Action item: Beginning at the line with "Task: Open the İLETİŞİM page link" in the records below, return each line up to and including the last, exactly as it stands, but not the pictures.

Stored data entries
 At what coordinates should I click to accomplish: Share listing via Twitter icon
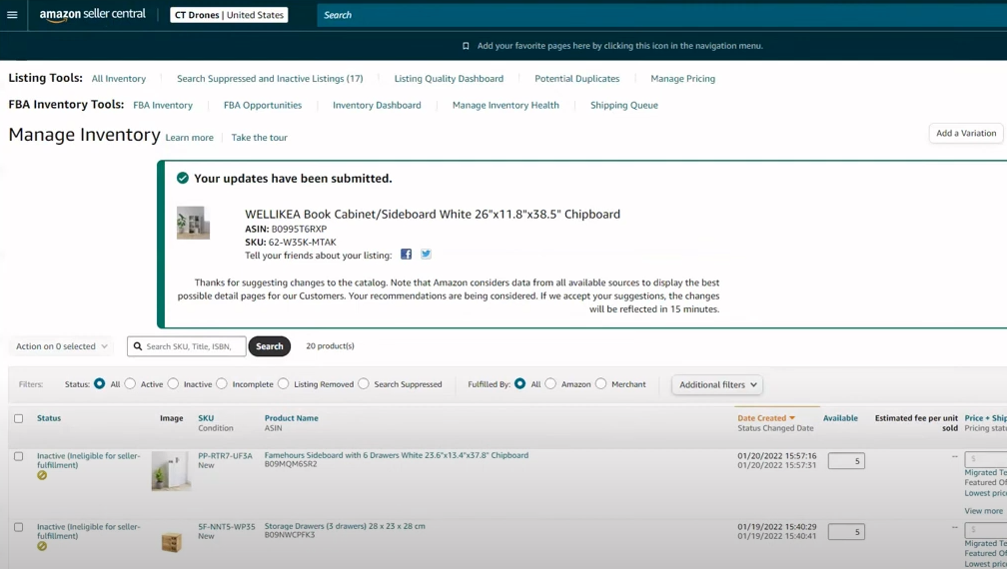[426, 255]
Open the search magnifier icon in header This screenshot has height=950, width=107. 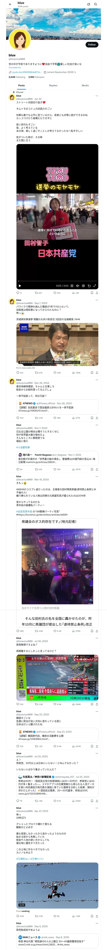96,4
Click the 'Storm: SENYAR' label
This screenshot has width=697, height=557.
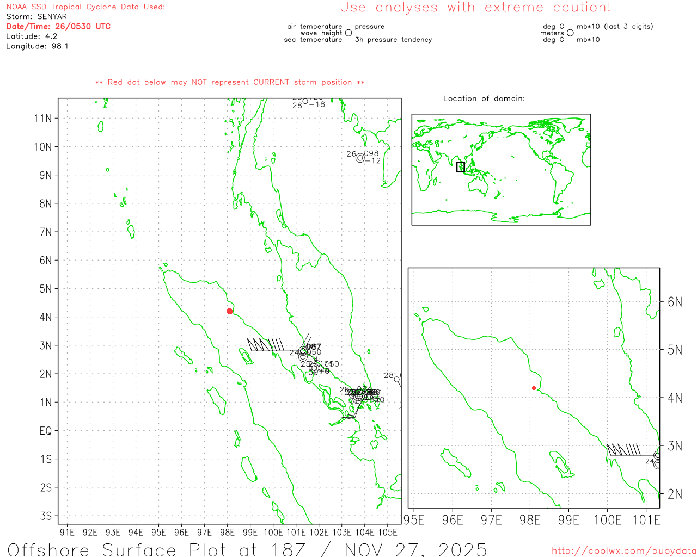click(36, 16)
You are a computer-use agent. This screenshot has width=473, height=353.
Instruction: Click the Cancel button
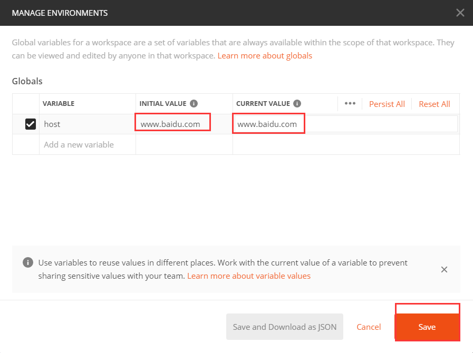coord(369,327)
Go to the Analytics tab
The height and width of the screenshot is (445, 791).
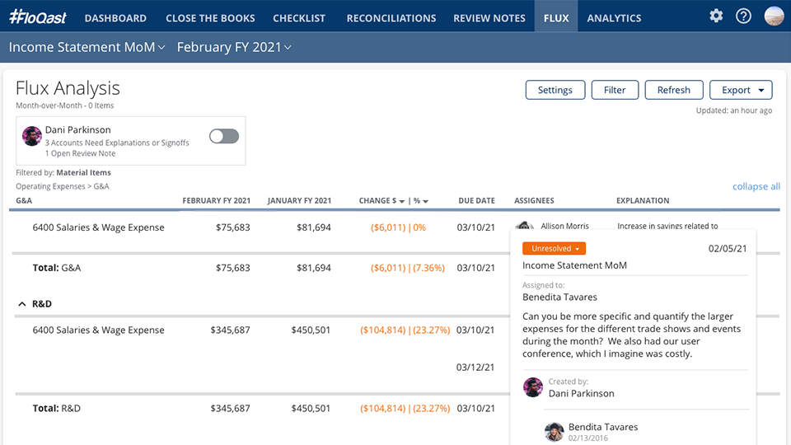[x=614, y=17]
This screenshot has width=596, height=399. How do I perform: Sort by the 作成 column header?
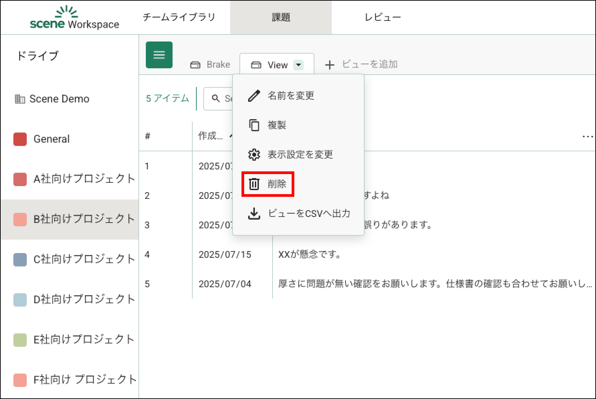(211, 136)
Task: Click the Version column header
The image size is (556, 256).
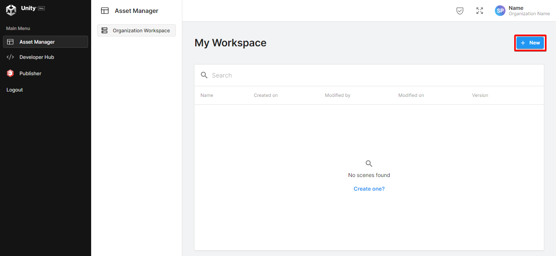Action: pos(480,95)
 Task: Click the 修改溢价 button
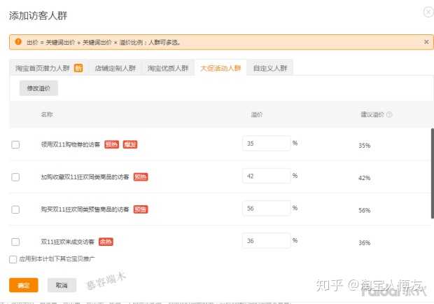coord(39,89)
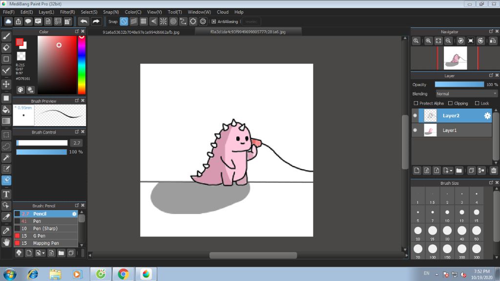The image size is (500, 281).
Task: Select the G Pen brush
Action: [x=39, y=236]
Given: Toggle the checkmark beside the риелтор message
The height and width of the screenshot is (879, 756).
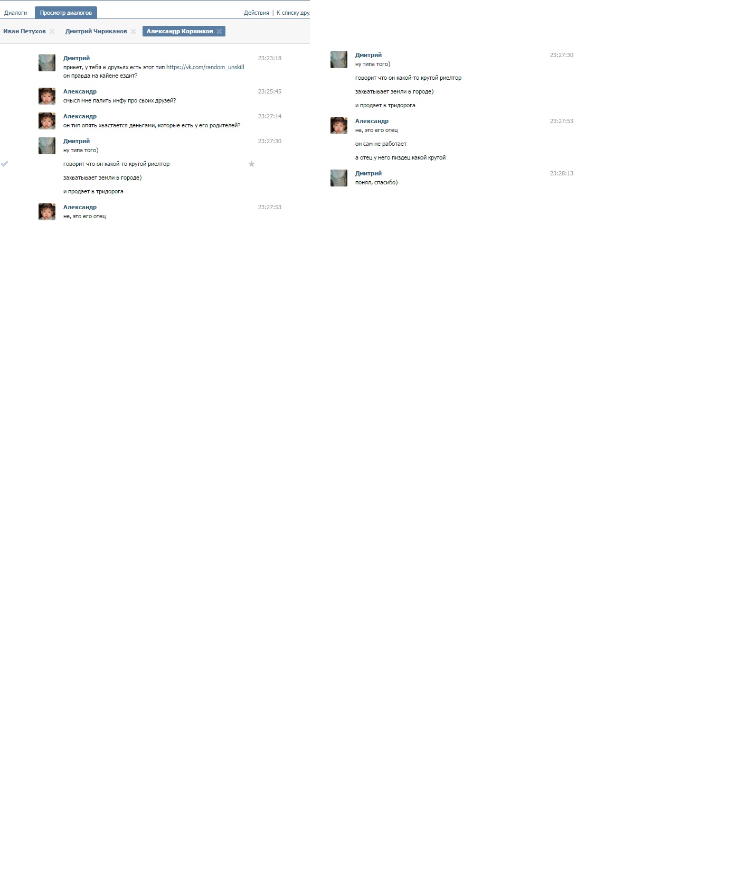Looking at the screenshot, I should tap(5, 164).
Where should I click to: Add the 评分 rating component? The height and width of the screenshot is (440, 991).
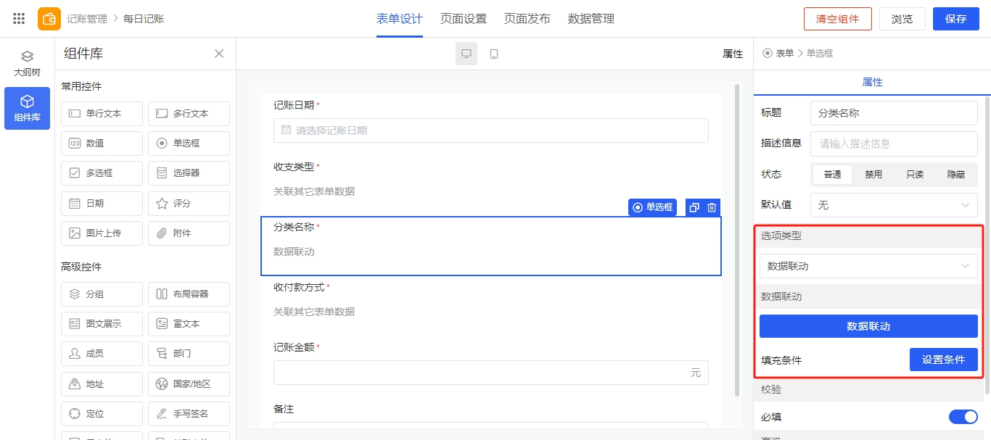pos(189,204)
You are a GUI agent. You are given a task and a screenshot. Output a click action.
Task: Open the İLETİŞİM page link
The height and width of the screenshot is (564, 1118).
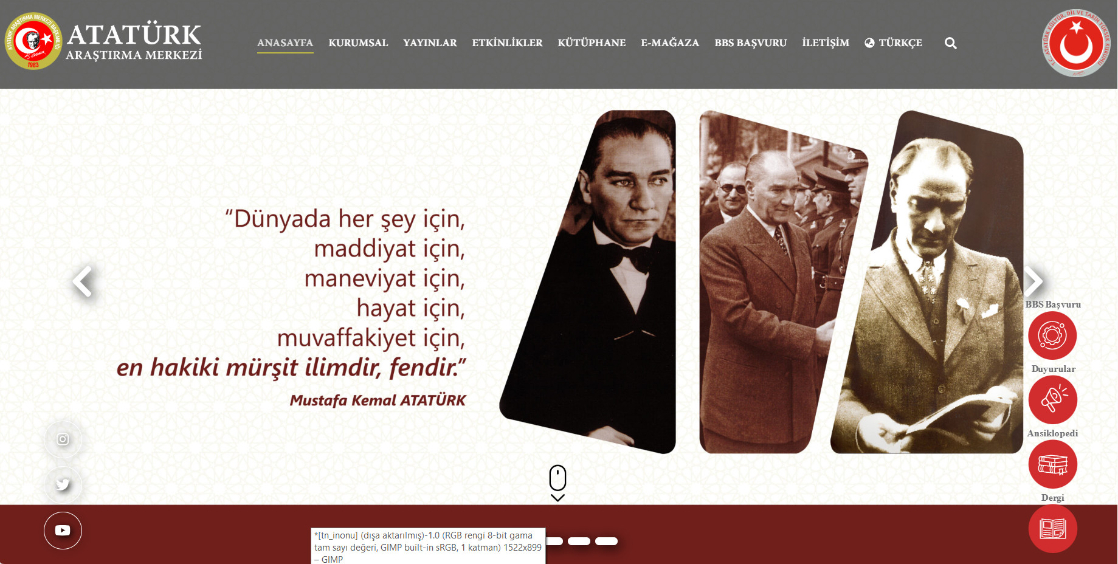click(x=826, y=43)
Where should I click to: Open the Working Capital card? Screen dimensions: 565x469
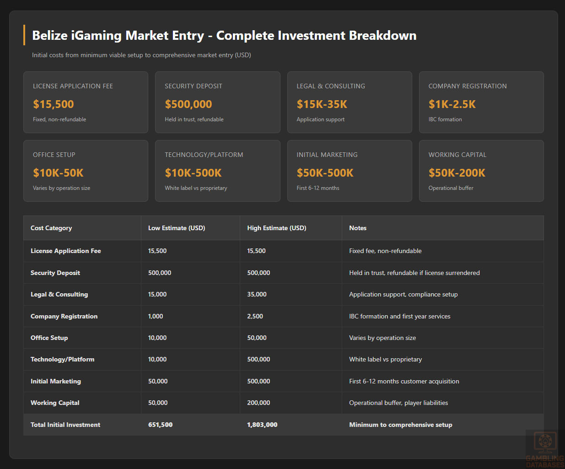(x=481, y=171)
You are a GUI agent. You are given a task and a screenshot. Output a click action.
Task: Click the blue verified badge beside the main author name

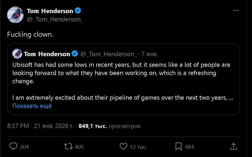pyautogui.click(x=78, y=11)
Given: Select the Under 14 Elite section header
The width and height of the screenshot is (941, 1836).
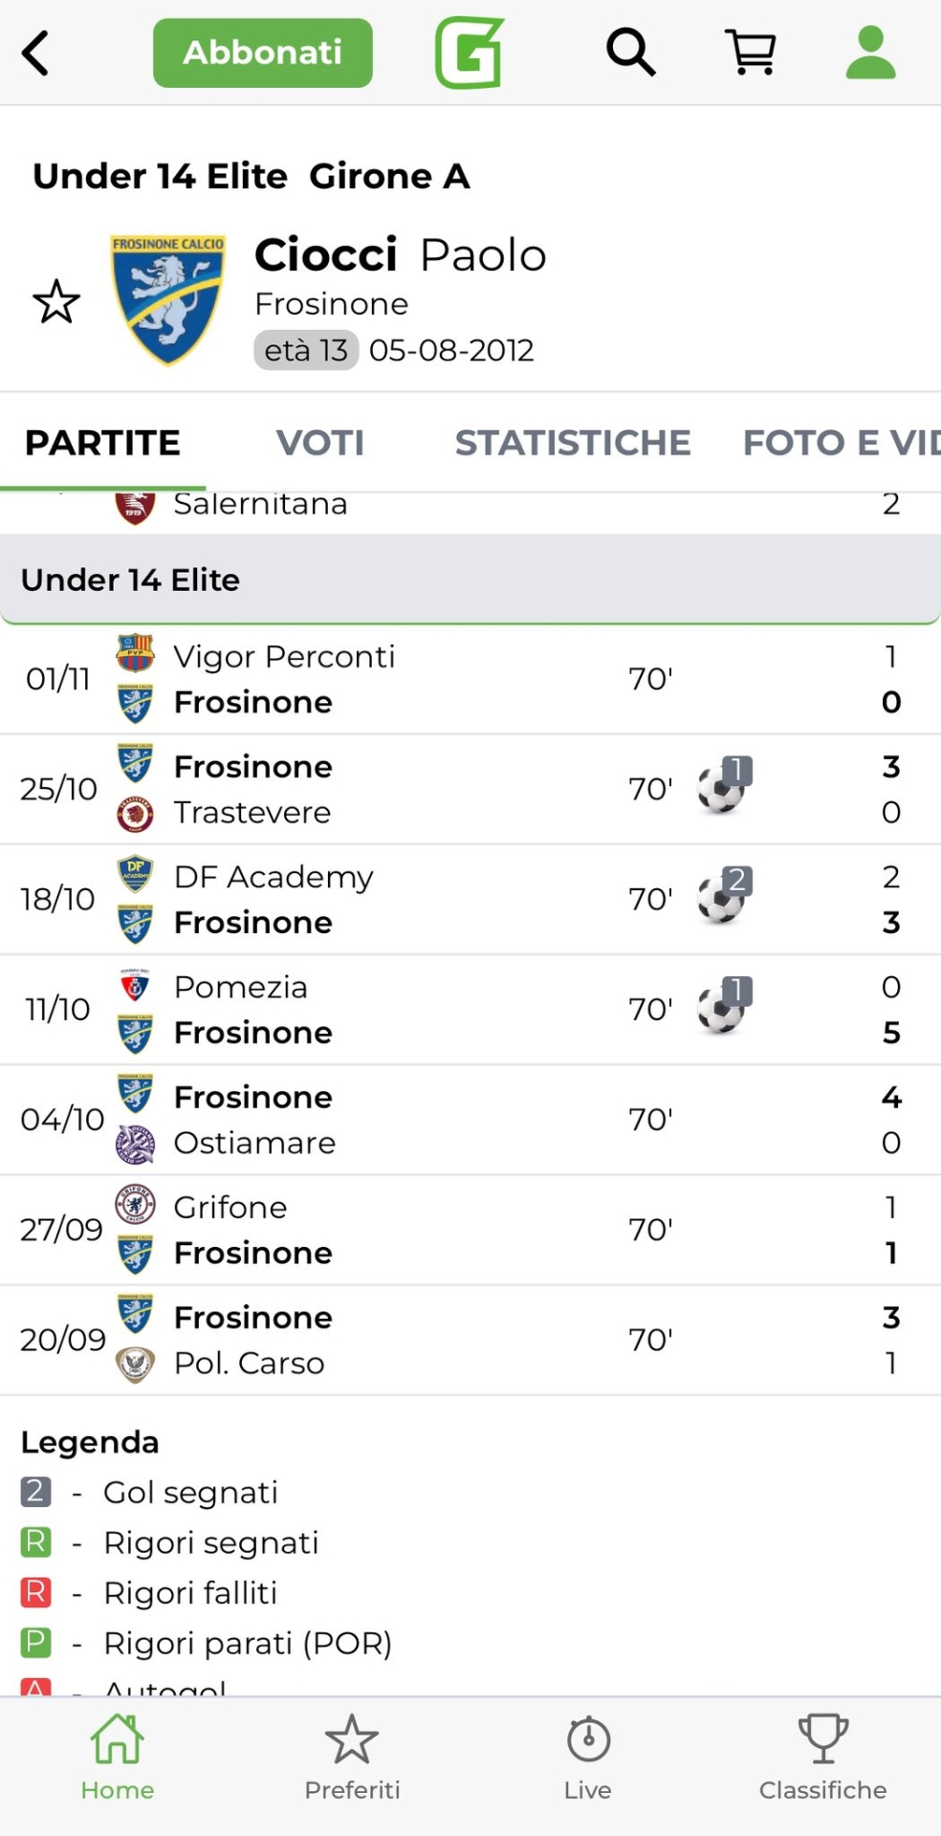Looking at the screenshot, I should [x=469, y=579].
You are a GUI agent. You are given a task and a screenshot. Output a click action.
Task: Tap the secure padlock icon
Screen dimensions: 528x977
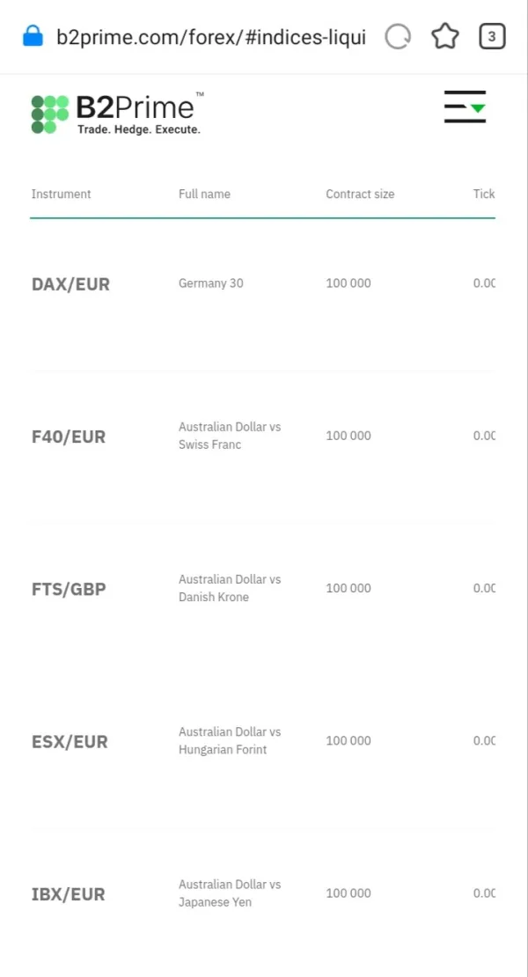[x=33, y=37]
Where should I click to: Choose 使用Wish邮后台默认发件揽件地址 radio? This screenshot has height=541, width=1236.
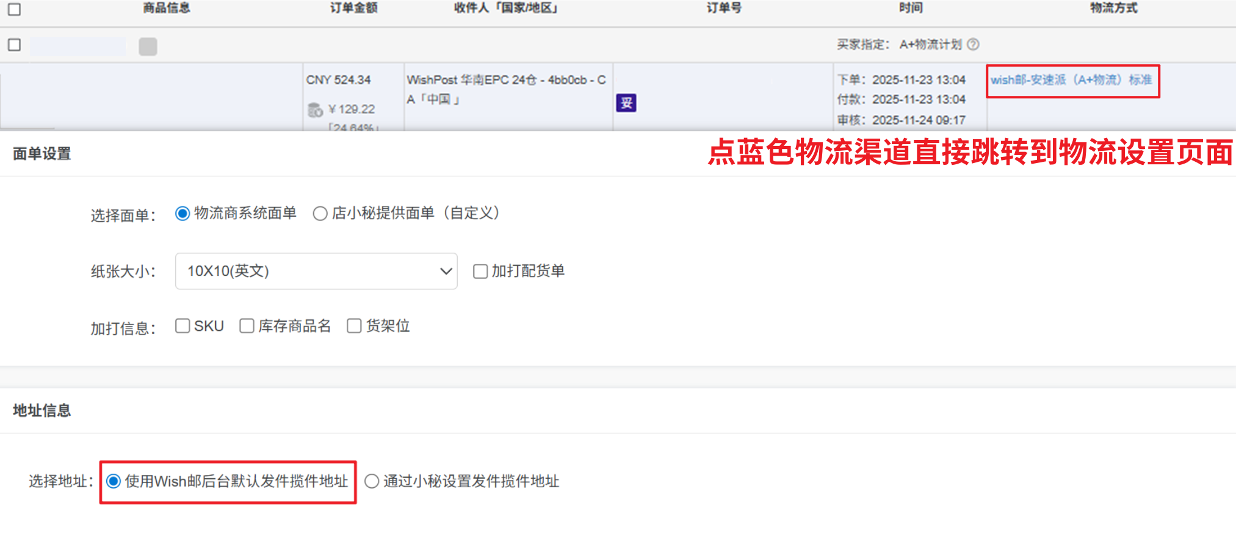114,482
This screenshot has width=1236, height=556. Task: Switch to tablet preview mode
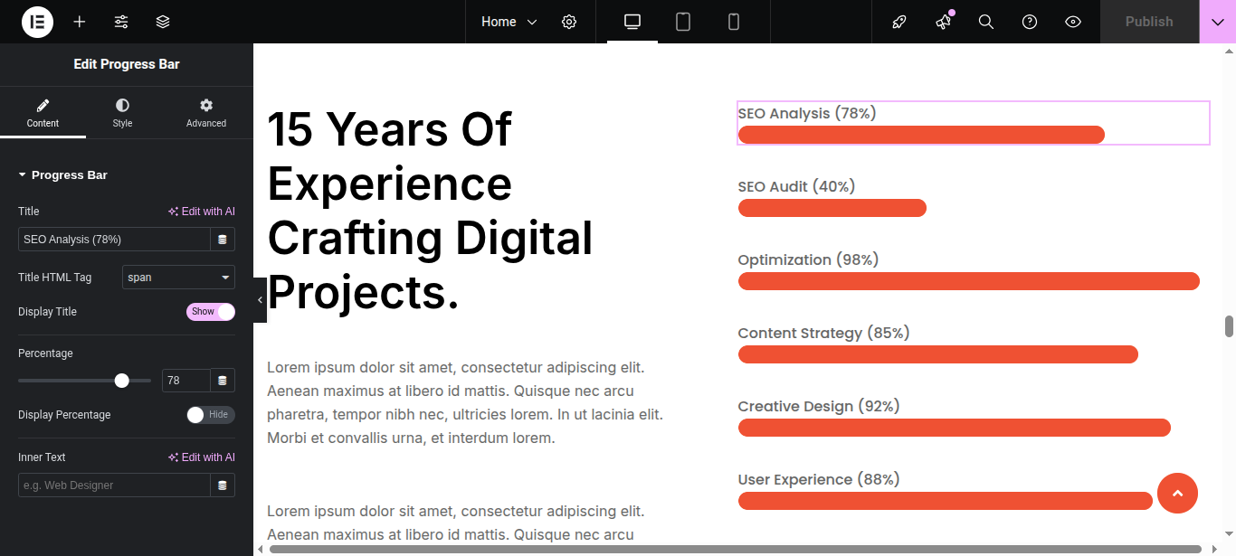[683, 22]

Response to this exercise:
Task: Open the İLETİŞİM page link
The height and width of the screenshot is (564, 1118).
click(x=826, y=43)
Where should I click to: Open the Working Capital card? Screen dimensions: 565x469
(x=481, y=171)
You are a GUI agent. You are given a task and a screenshot. Output a click action.
Task: Click the blue verified badge beside the main author name

pyautogui.click(x=78, y=11)
Given: Select the Under 14 Elite section header
The width and height of the screenshot is (941, 1836).
Looking at the screenshot, I should [x=469, y=579].
You are a GUI agent. You are given a task and a screenshot. Output a click action.
Task: Tap the secure padlock icon
Screen dimensions: 528x977
[x=33, y=37]
Where should I click to: Choose 使用Wish邮后台默认发件揽件地址 radio? This screenshot has height=541, width=1236.
114,482
This screenshot has width=1236, height=556. Task: Switch to tablet preview mode
[683, 22]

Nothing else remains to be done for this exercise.